Особенно широко учитывалась возможность нанесения ущербов различным общественным отношениям судебной практике военных лет. Н. Д. Дурманов писал по этому поводу: «Каждое общественно-опасное действие в условиях военного времени вызывает сложные и многообразные вредные последствия…
В условиях военного времени для оценки опасности деяния еще больше, чем в мирное время, значение имела самая возможность причинения вреда, хотя бы в силу стечения обстоятельств вред реально и не наступил»[319].
К сожалению, требуя учета в качестве отягчающих обстоятельств возможности наступления ущерба, действующие уголовные кодексы не упоминают в перечне отягчающих и смягчающих обстоятельств размер фактически наступившего ущерба. Это – очевидный пробел в законе, и судебная (практика давно заполнила его необходимым содержанием. Последствия, лежащие за составом преступления и выполняющие роль индивидуализирующих наказуемость обстоятельств, имеются почти во всяком преступлении. Это и понятно: существует неразрывная связь между различными социалистическими общественными отношениями как уголовно-правового, так и не уголовно-правового характера.

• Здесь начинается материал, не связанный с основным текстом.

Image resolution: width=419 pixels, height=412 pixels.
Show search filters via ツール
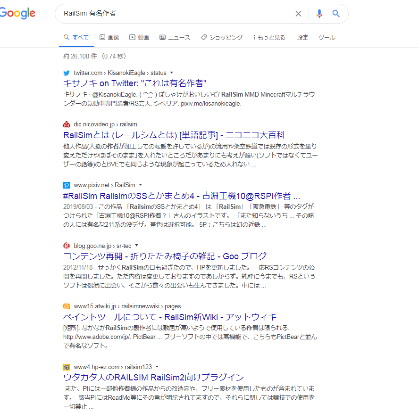pyautogui.click(x=327, y=37)
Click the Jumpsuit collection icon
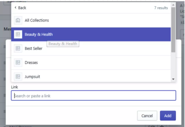 click(x=18, y=77)
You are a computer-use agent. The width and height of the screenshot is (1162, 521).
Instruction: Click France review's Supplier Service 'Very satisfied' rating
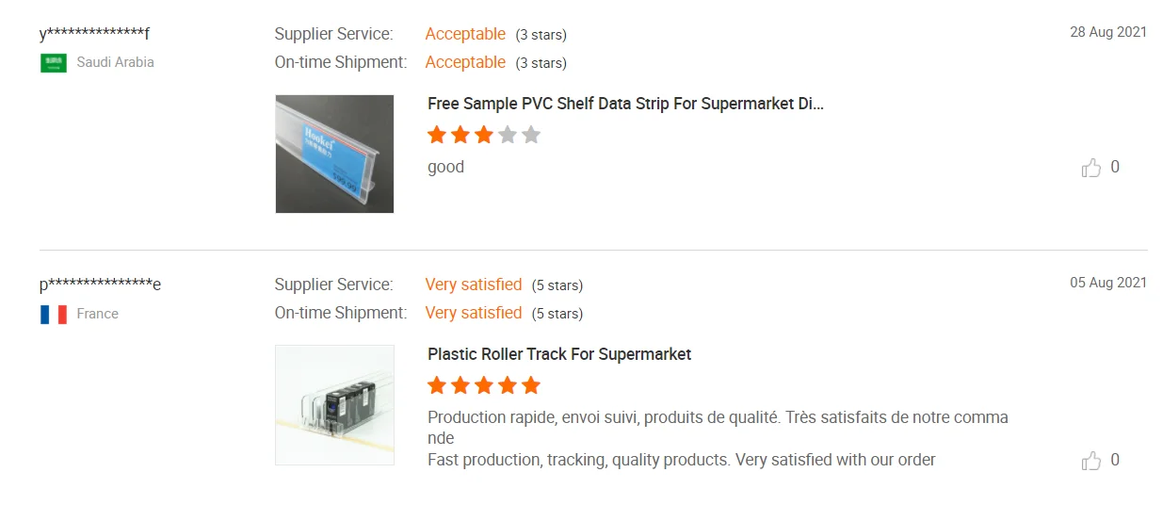473,285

Так, Г., работая председателем районного комитета Общества Красного Креста, получил из центрального комитета общества 65 предметов одежды и обуви для бесплатной раздачи семьям погибших на фронтах Отечественной войны, инвалидам войны и активистам общества. Г. присвоил эти вещи. Вышестоящий суд отменил приговор народного суда за мягкостью наказания по тем основаниям, что несоразмерно мягкое наказание не соответствовало тяжести совершенного Г. преступления и не обеспечивало борьбы с хищением общественного имущества. Кроме того, наказание было назначено без учета того, что расхищаемое имущество предназначалось для инвалидов Отечественной войны и членов семей погибших фронтовиков, а эти обстоятельства придают преступлению Г. особо злостные черты, находящиеся в непримиримом противоречии с элементарными принципами коммунистической морали. Г. помимо основного ущерба хищения – корыстного присвоения государственного имущества, причинил дальнейшие вредные последствия: под рыв авторитета деятельности Общества Красного Креста, нанесение вреда важной работе государственных и общественных организаций по материальному обеспечению семей погибших воинов и инвалидов, причинил последним известный материальный ущерб.